TASK ITEM - Transcribe exactly the entries from the "Pause the service using the pause icon" line to the end, both included, minus pictures.

(Collected data entries)

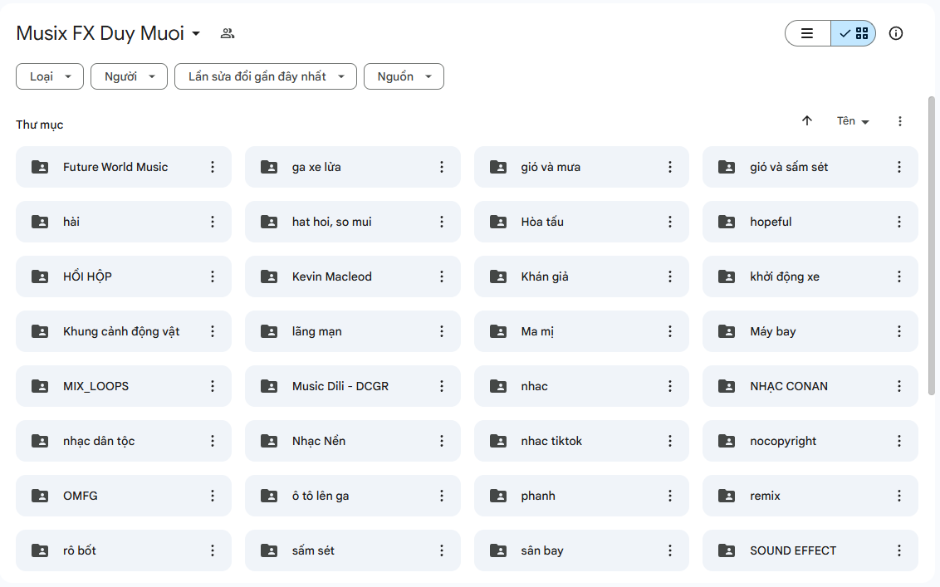Open the view details info icon
Image resolution: width=940 pixels, height=587 pixels.
pyautogui.click(x=895, y=33)
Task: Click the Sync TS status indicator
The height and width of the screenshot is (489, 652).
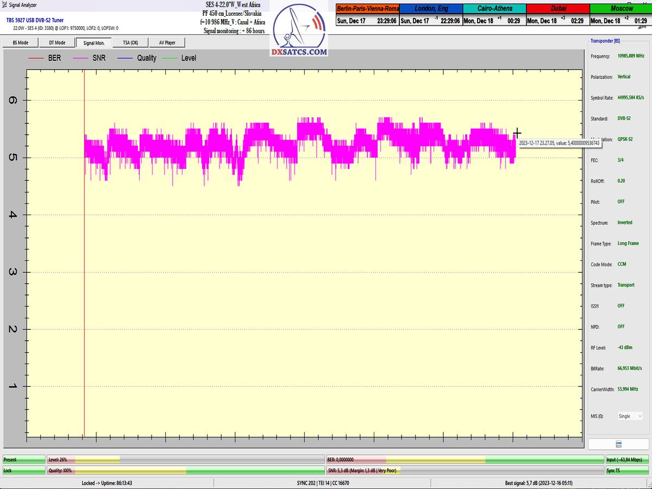Action: [627, 471]
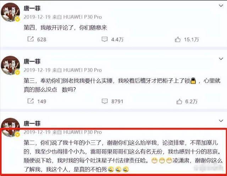Viewport: 227px width, 176px height.
Task: Open the 唐一菲 username on the 第四 post
Action: pos(32,8)
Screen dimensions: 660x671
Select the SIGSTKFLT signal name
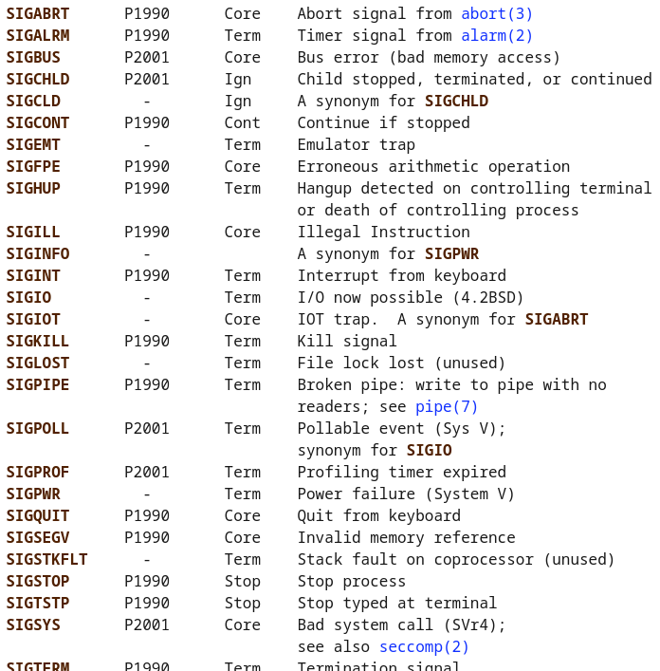coord(46,559)
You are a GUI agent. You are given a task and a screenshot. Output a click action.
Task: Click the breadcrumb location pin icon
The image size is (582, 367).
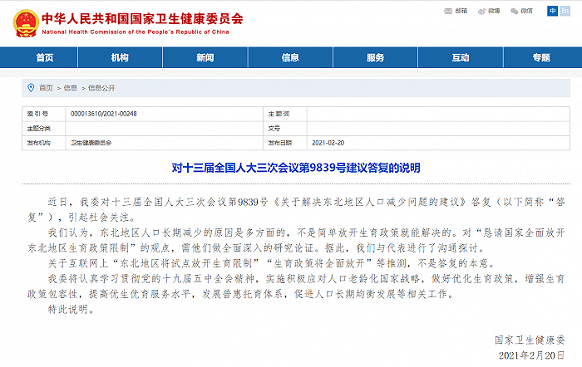coord(30,87)
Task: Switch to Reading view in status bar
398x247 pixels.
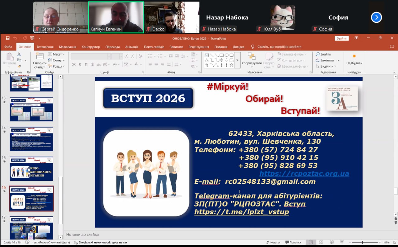Action: [x=331, y=242]
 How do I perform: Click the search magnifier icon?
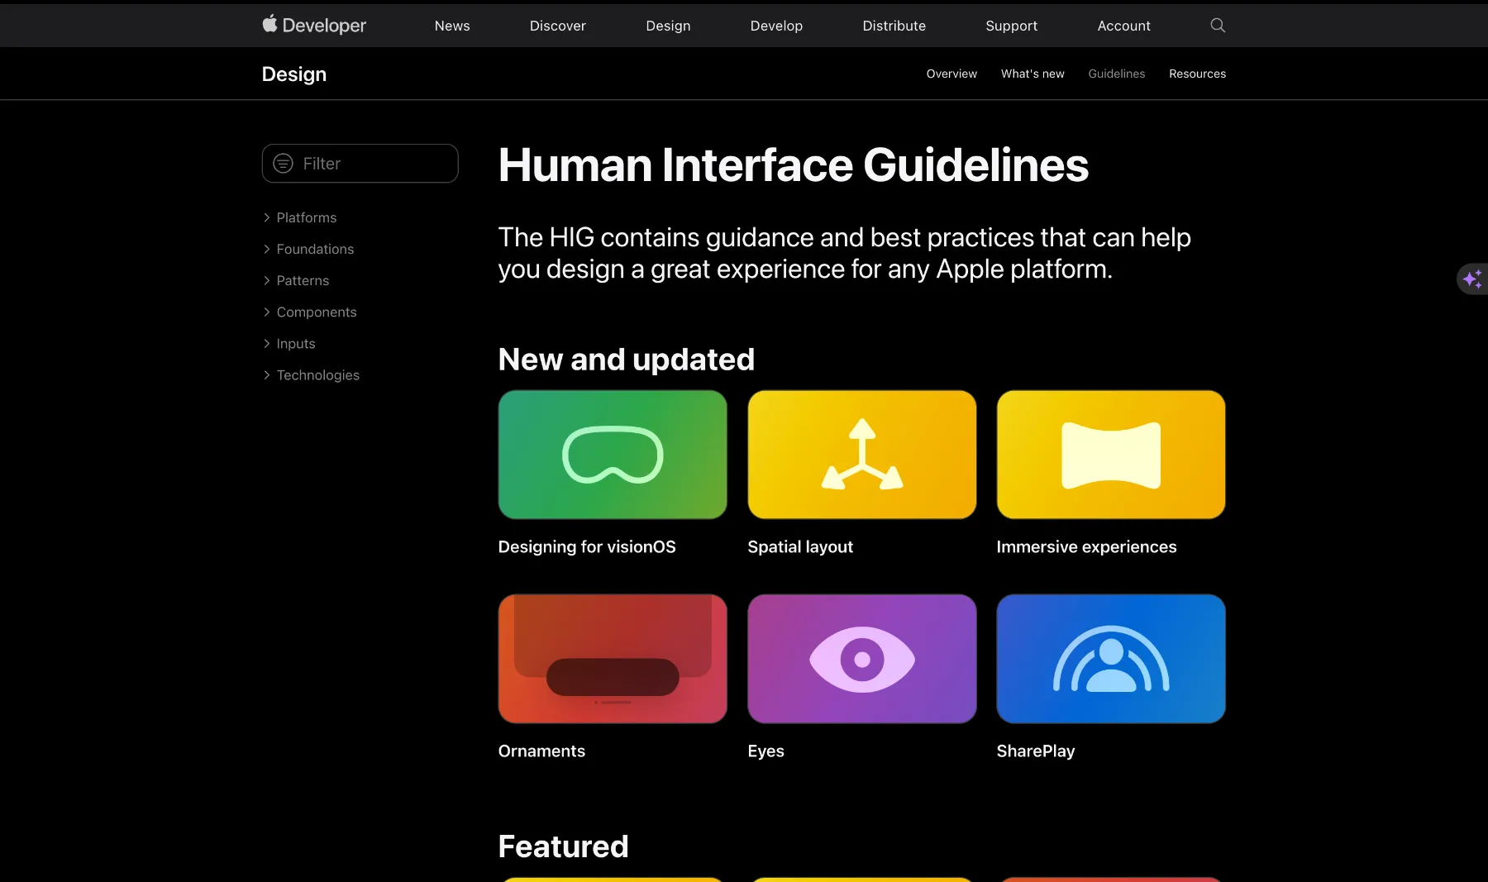(1217, 26)
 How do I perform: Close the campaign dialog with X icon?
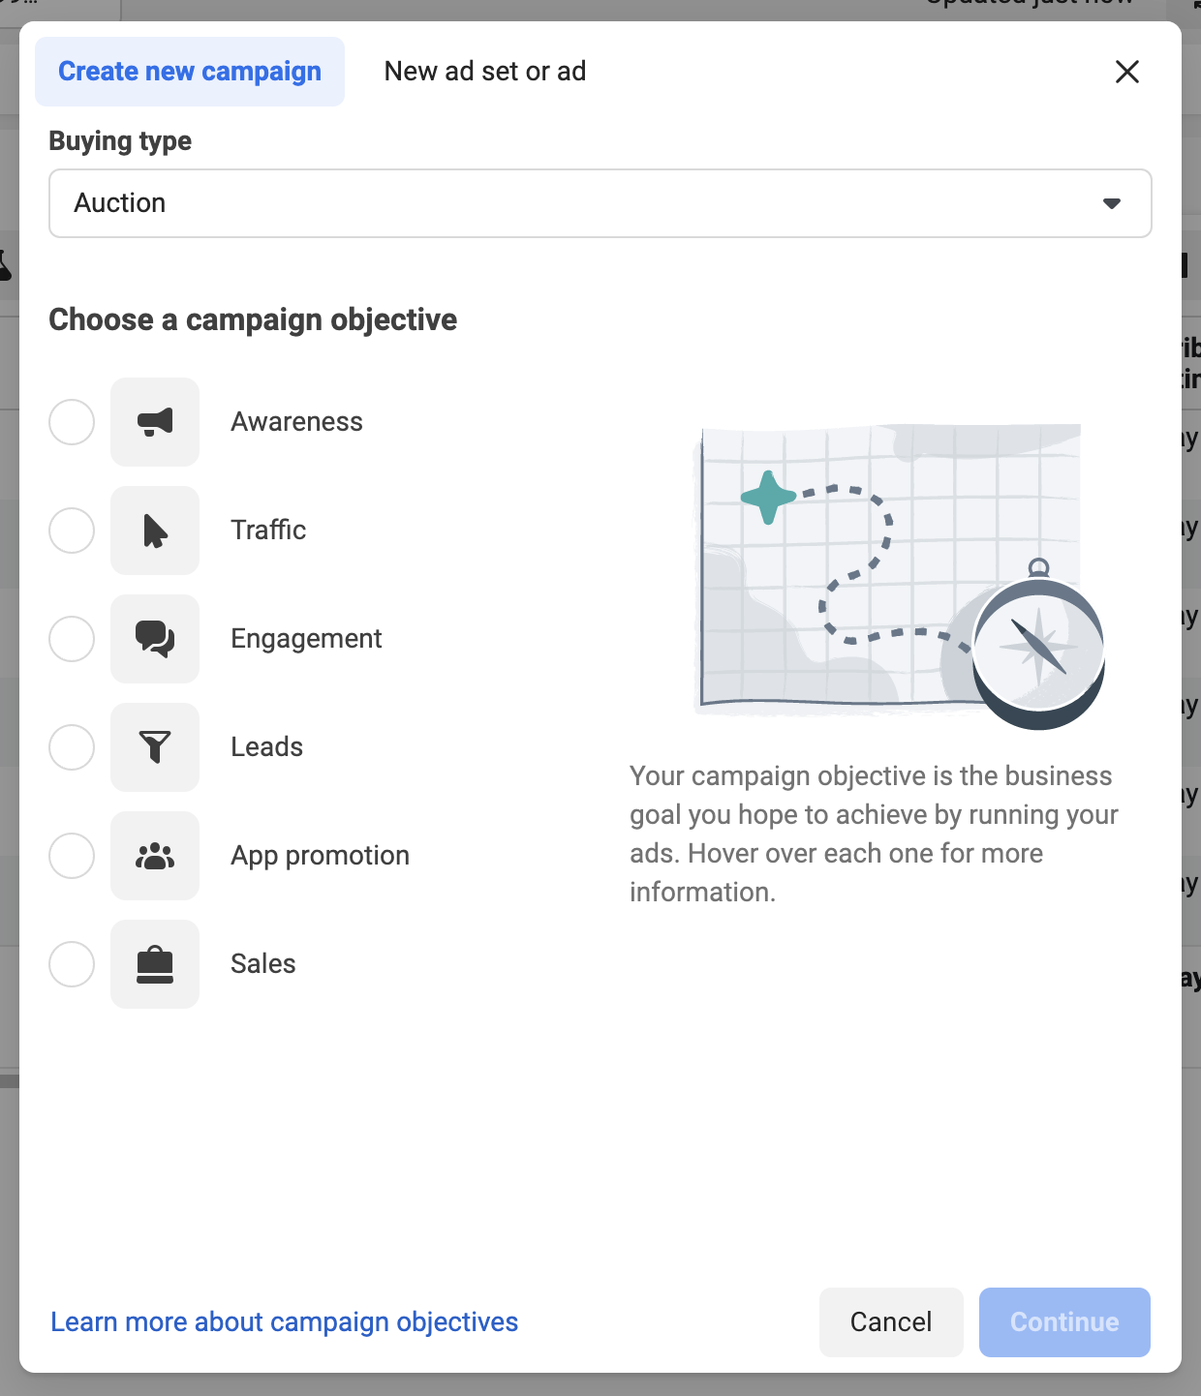coord(1127,72)
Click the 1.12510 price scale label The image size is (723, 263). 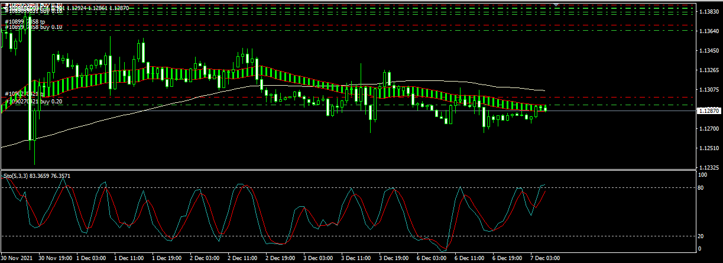click(x=709, y=148)
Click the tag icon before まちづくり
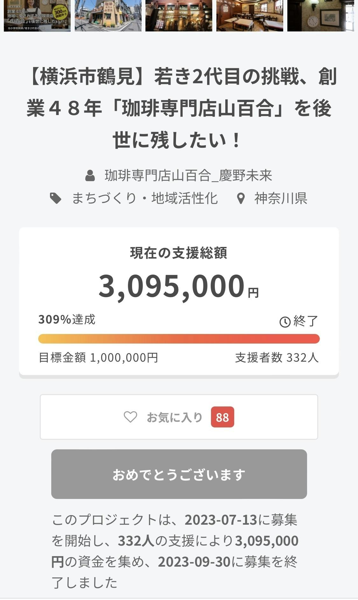 (x=56, y=199)
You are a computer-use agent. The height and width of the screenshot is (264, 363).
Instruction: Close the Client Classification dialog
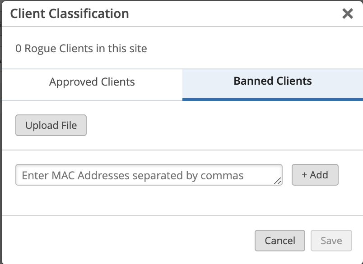[x=347, y=14]
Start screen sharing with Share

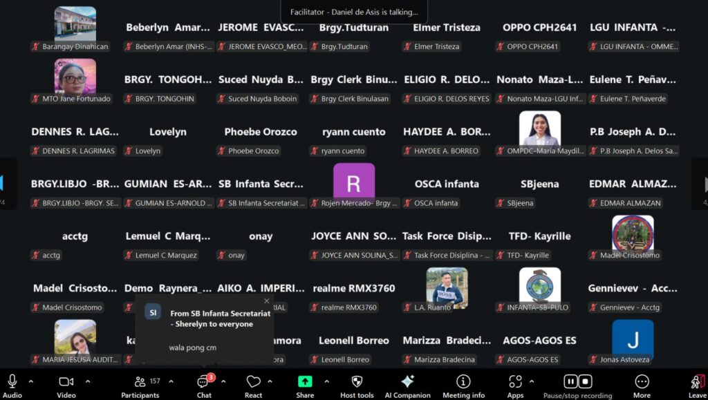click(x=305, y=382)

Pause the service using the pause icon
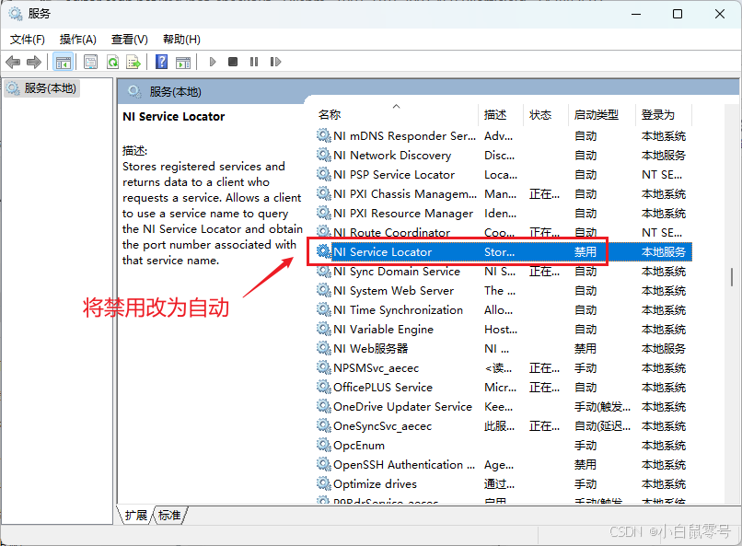[x=255, y=62]
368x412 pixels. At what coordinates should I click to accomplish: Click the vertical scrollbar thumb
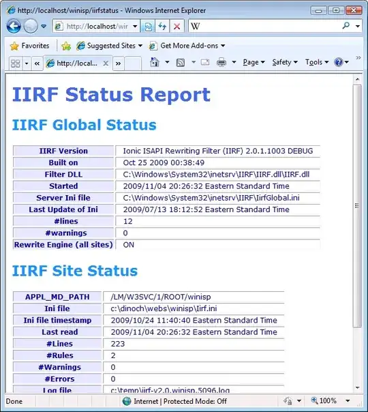click(357, 206)
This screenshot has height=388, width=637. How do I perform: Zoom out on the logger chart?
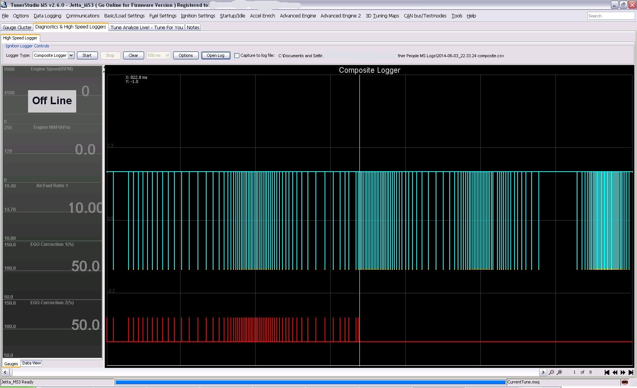pos(551,372)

WRITTEN RESPONSE -
Pause the service using the pause icon
[x=255, y=62]
368x412 pixels. At what coordinates should I click to accomplish: Click the vertical scrollbar thumb
click(357, 206)
This screenshot has height=388, width=637. How do I perform: Zoom out on the logger chart?
pos(551,372)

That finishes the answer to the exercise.